I am so very happy Jesus nor Paul and the other Apostles didn't give up in their witnessing about Jesus and the kingdom of God. And they suffer much reproach even unto to death. And I don't think anyone has suffered unto death on this board.
... and what does the scripture say? Blessed are you when they revile and persecute you, and say all kinds of evil against you falsely for My sake (Christ's sake) Rejoice and be exceedingly glad for great is your reward in heaven for so the persecuted the prophets who were before you...
And I say, if they did these things to Jesus, and the apostles and prophets before us, so who are we?...
CORRECTION: I MEANT TO SAY IN MY ABOVE POST, THAT IT IS OBVIOUS THERE HAS NOT BEEN ANY STREET OR MUCH OF ANY KIND OF WITNESSING EXPERIENCE IN MINISTRY.
I will catch John Mac on Tv later on today when he comes on. Such a great man in the gospel. And I pray you will continue in the things he teaches..
In fact, I would encourage you to reach out to him personally, and let him know your love for him and ask that he be your mentor in ministry. He'll do it... put your faith into action, and may it be to you according to the pweor and faith that works in you! Go for it, you'll be surprised as to what is going to happen. I speak "going to happen, because I speak those things that are not now, as through they are/will be in the future in your life.... go for the gold! :dancingp::yay::angel:
I took some time off to think,ok. Ti agree with calvin does not make a person wrong or to be cathlic does not make you wrong or to be Luthern. The men behind these things are just men.They may have made errors in some of there statments or made rash decsions because they are like us flawed.

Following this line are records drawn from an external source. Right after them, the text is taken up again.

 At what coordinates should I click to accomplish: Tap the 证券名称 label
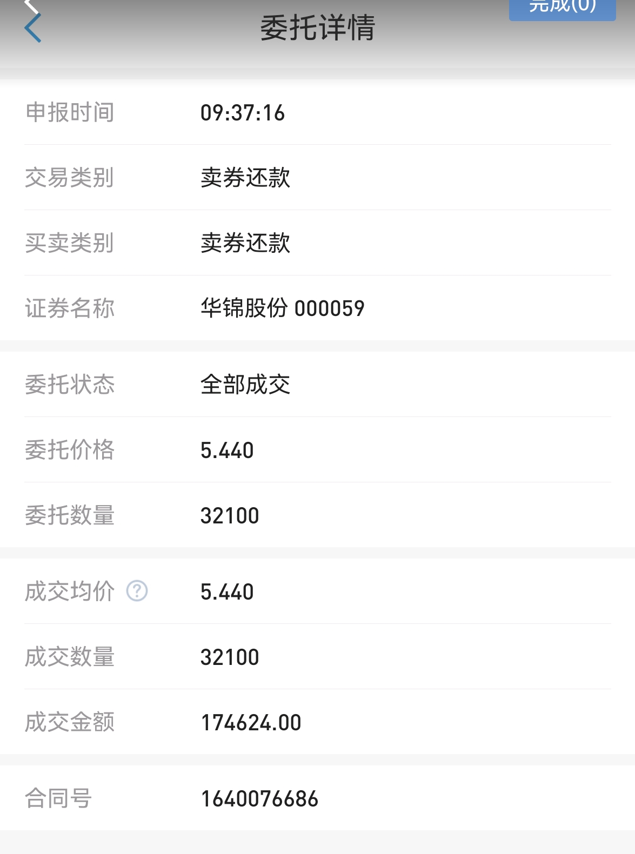70,308
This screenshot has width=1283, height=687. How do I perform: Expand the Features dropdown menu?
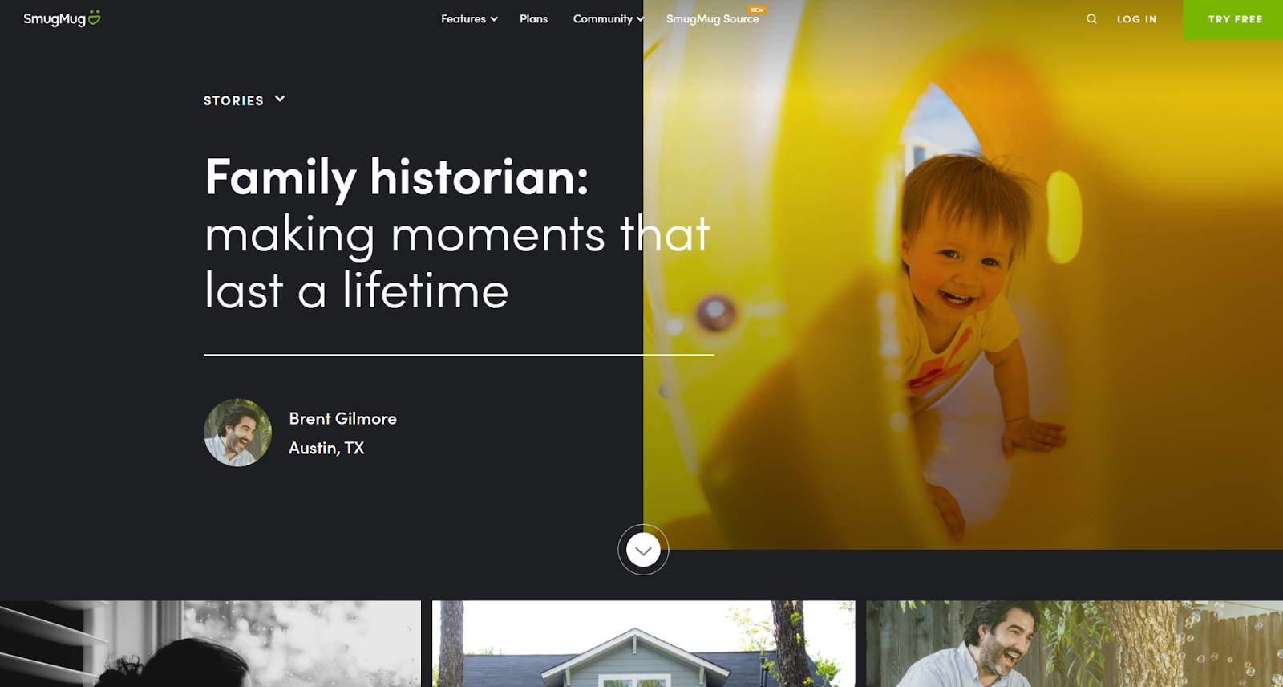[469, 19]
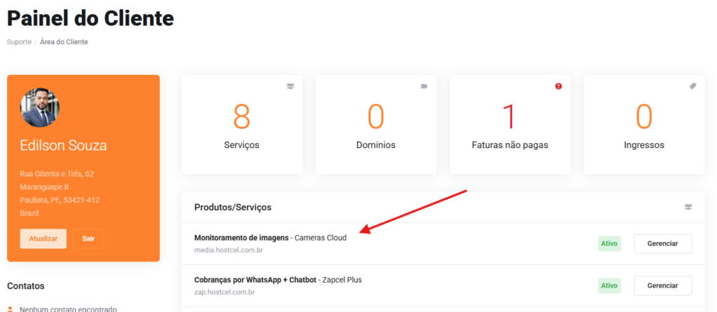Click the server icon on Serviços card
The image size is (717, 312).
click(x=291, y=87)
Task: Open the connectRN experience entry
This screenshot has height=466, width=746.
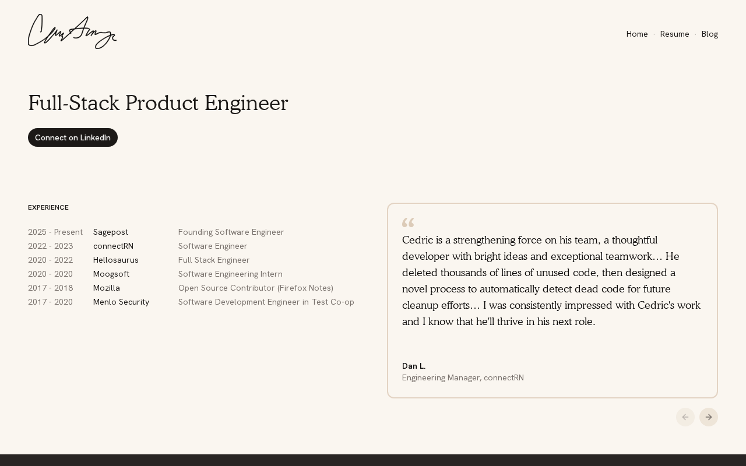Action: 113,246

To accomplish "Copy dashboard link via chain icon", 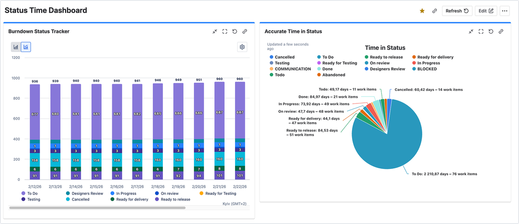I will coord(434,11).
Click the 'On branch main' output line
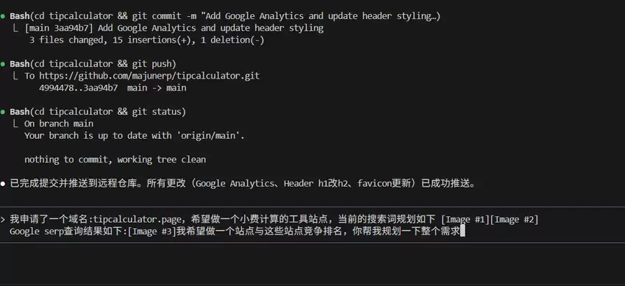Screen dimensions: 625x286 pos(59,124)
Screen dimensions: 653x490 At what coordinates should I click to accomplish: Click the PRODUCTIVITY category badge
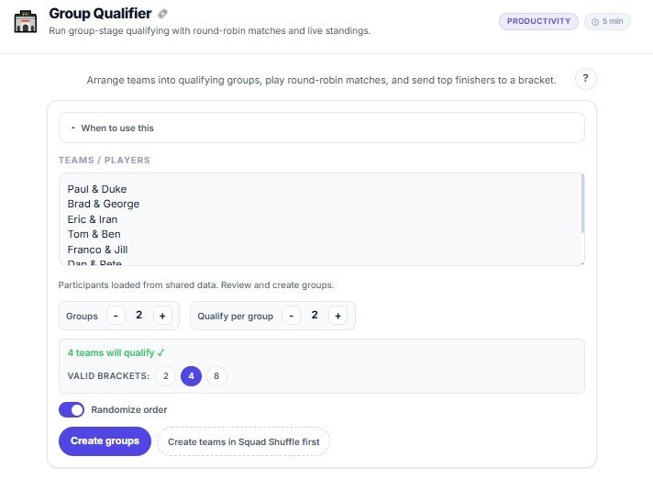pyautogui.click(x=538, y=21)
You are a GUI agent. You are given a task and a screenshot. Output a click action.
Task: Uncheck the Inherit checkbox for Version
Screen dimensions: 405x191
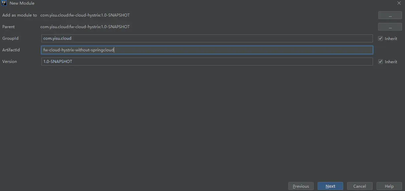[x=381, y=62]
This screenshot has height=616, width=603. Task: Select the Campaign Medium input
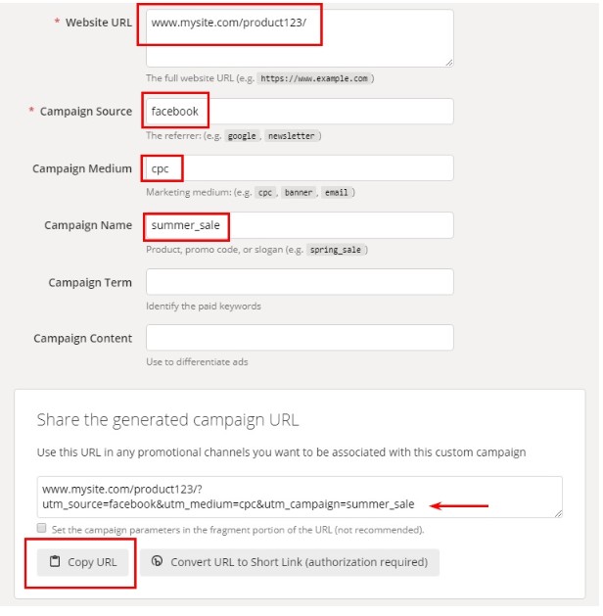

Even tho I disagree with Lutherns, cathlics, Calvinist I will never say they were heretics.Because I know it is a lie.They are not.
In a free country are right to worship as we see fit should be proteceted. If you abuse that right I have one thing to say hit the road. Or keep your opinions to yourself.
Pixy this is for you. I married a lady from the Ukraine.I know the $1,000's of involved in a move of that sort. To get the lady here just here, $7,000!!! Fees the first year are $3,000, Kids $2,000 a piece. Svillana had a son. Bribe to get son out of army cost no ones bussiness.
Wife can only bring 2 -75 pound bags to USA. If a woman comes to the USA and things do not work out they can lose everything they own.
only 10% of these women know how to drive.
If the husband refise to teach her to drive she finds friends who will.I taught 3 women at one time.It was more than what a bargained for. I have seen men abuse these women fromoutside the USA and say they did no wrong to many times.It makes me sick. Know you understand why I said something. I do not like taking some guys wife home at 2:00 am in the morning on a cold night when he leaves Monday and comes home Friday. If a man brings her here he takes care of her.If he does not then he is not a man!!!!!!